Anyone who attends DTC’s production expecting to see a recreation of the 1972 Joel Grey and Liza Minnelli film version is in for a rude awakening. Broadway director Sam Mendes co-directed a 1998 version that became the third longest-running revival in Broadway musical history and won the Tony for Best Revival of A Musical. In addition to major re-orchestration and both adding and deleting songs, his version emphasized the hedonistic erotica of the German cabaret scene of the pre-WWII era, flaunting homo and bi-sexual encounter in a brazen way previous mountings barely hinted. Under Joel Ferrell’s bold direction, the DTC production builds on Mendes’ while adding significant interpretation of its own.

Katharine Gentsch in Kit Kat Club mojo

A transgender portrayed member of the Kit Kat Girls chorus  (and one of the girls in “Two Ladies”) amps the show’s sexuality with contemporary sensibility (Walter Lee Cunningham, Jr.). Sally Bowles is no wide-eyed innocent. She’s just as caught up in narcissistic, drug and booze-riddled promiscuous behavior as the next cheap singer, oversexed, ambitious chorus boy or unlucky prostitute who wanders into the Kit Kat Club in search of a high and a few marks.  What’s best in Kate Wetherhead’s performance is her gritty, unflattering depiction of Sally Bowles as a woman who fully intends to live and die carpe diem, just like “friend Elsie” she idolizes in the song ”Cabaret.” Bisexual, co-dependent boyfriends and unintended pregnancies be damned; Sally’s out for number one.

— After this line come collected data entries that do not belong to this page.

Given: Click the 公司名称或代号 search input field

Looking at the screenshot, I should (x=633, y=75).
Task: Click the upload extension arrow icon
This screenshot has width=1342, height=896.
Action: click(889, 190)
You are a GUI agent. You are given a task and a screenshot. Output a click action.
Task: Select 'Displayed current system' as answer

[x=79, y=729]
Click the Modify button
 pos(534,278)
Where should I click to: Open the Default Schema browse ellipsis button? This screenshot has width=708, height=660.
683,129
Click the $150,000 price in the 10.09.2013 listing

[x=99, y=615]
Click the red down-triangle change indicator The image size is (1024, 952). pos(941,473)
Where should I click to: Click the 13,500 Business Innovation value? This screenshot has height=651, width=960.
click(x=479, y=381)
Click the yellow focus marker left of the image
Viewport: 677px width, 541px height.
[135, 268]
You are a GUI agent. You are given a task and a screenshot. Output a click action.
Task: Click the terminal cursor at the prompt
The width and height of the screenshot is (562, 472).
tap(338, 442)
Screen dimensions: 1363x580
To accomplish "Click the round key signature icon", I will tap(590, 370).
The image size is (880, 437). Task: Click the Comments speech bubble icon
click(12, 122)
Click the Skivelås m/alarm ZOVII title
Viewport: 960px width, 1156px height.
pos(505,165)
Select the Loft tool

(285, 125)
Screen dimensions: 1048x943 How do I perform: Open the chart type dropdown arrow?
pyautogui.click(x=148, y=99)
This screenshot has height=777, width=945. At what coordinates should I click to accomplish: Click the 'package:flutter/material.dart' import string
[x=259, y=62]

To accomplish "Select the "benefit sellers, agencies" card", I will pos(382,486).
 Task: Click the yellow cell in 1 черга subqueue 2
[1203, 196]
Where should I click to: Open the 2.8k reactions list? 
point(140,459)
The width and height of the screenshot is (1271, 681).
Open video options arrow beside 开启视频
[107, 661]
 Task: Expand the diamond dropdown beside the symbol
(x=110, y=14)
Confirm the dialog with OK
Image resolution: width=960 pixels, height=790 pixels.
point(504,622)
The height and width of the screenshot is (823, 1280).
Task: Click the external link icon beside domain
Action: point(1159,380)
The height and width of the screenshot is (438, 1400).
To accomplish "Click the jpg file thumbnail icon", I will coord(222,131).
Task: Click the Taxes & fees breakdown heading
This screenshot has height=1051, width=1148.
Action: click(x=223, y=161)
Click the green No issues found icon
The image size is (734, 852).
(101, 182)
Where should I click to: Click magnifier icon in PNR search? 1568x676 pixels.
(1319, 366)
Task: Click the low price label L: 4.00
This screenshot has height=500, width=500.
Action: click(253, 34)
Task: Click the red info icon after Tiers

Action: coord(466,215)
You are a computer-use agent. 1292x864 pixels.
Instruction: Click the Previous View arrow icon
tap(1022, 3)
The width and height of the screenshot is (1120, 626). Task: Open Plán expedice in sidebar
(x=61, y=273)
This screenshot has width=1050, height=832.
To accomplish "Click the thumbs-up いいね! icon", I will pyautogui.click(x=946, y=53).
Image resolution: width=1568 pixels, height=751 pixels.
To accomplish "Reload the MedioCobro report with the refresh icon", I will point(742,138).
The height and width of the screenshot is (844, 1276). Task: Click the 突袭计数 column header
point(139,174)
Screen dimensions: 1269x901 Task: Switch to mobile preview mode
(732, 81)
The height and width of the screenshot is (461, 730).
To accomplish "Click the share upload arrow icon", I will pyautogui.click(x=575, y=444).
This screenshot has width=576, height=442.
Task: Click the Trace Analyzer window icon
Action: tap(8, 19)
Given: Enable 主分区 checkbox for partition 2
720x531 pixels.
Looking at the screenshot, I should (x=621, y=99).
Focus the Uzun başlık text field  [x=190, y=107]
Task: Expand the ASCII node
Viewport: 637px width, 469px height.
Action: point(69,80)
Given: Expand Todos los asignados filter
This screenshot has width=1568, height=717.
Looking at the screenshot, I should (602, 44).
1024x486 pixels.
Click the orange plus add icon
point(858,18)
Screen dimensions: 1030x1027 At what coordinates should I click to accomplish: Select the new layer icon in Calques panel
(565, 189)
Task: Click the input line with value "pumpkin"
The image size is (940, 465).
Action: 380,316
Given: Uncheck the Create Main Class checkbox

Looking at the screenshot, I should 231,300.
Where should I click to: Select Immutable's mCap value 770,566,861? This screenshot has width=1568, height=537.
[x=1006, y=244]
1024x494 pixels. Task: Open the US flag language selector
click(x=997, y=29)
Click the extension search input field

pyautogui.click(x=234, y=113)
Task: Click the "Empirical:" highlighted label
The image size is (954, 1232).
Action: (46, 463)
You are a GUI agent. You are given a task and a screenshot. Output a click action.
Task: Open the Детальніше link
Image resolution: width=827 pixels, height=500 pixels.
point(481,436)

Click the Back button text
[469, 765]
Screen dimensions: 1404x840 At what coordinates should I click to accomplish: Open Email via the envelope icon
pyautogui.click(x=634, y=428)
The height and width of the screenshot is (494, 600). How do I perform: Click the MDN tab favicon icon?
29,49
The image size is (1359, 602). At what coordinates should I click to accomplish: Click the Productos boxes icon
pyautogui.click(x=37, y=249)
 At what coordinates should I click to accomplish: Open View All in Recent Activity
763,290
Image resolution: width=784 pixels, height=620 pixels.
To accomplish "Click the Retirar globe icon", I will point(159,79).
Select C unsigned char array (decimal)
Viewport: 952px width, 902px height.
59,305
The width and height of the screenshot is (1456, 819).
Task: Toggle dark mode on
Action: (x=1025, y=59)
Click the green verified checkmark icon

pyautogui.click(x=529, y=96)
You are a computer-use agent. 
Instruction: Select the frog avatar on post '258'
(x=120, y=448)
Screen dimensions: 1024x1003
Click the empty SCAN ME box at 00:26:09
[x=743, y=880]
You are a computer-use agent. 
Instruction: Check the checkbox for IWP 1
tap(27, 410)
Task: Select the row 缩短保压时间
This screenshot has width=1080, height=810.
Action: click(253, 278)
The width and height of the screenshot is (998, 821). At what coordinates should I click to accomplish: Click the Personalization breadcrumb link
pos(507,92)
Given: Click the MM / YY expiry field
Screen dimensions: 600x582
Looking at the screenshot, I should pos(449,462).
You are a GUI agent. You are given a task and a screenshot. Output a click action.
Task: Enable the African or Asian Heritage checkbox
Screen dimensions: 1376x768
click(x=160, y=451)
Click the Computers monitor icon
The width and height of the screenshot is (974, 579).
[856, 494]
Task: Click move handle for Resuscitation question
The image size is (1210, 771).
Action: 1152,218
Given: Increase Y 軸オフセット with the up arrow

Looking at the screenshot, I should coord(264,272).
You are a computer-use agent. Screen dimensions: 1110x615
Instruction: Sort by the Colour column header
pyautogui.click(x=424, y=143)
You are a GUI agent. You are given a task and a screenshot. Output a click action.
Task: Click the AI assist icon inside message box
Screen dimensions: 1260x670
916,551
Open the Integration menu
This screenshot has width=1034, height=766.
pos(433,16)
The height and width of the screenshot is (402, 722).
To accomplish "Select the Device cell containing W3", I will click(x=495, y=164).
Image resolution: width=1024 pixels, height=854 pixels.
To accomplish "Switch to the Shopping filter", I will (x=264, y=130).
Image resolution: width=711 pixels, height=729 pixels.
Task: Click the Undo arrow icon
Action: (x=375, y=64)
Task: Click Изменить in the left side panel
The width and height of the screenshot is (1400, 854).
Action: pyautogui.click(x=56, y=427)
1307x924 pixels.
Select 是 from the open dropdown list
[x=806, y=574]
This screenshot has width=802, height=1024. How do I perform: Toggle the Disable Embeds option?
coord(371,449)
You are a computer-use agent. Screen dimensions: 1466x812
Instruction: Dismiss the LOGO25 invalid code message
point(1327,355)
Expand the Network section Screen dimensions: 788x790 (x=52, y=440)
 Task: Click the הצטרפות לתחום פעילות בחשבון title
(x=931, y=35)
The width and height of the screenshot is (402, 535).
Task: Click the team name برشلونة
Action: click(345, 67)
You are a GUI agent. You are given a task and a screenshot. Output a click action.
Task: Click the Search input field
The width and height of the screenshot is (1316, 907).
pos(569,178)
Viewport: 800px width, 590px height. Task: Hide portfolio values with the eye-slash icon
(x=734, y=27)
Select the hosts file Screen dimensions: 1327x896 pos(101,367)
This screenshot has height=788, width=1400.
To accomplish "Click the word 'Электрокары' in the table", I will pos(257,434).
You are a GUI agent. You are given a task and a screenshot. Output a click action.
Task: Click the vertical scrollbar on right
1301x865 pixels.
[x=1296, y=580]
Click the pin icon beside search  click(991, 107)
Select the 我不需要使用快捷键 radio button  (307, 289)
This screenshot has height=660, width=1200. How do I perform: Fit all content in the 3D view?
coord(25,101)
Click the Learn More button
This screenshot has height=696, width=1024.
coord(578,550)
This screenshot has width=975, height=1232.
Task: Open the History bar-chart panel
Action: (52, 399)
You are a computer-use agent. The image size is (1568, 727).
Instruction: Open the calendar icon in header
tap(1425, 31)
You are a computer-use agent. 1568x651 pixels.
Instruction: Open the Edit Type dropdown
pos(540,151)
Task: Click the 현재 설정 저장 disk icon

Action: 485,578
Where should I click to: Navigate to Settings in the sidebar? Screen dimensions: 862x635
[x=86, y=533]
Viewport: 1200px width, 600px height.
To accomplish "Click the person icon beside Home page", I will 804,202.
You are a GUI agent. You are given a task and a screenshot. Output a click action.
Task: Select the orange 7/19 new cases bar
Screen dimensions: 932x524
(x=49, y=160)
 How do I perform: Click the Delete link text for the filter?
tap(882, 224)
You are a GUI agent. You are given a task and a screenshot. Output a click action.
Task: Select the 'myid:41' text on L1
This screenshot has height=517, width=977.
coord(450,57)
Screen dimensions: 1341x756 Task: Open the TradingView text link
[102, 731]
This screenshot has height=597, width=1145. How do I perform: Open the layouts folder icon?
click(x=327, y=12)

Sally Nystuen Vahle as Fraulein Kost

Strong performances from all cast members kick this production into high gear, with David Coffee and Julie Johnson creating particularly lovable portrayals of the elderly star-crossed lovebirds Herr Schultz and Fraulein Schneider. Sally Nystuen Vahle takes an original approach with the role of prostitute Fraulein Kost, frequently thrown away on a younger performer doubling from the Kit Kat Girls. Vahle presents Kost as a multi-dimensional tragic and catalytic figure, in intriguing dramatic contrast to the conventional, fearful Fraulein Schneider. It’s also a thrill to see well-respected local talent used effectively in their DTC debuts in ways that allow their considerable talents to shine: Jeremy Dumont, Katharine Gentsch, Alex Ross.

And there’s a veritable powerhouse performance. From the moment opening scene lights focus on him as Emcee, Wade McCollum cocks a hip, curls a lip and uncoils his gaunt, ripped body in a malevolent, dystopic portrayal that feels part Mick Jagger, part Sting, part A Clockwork Orange “droog”. He’s captivating, original, a master of vocal delivery and movement, absolutely riveting: NOTHING like Joel Grey (who was marvelous in his own right).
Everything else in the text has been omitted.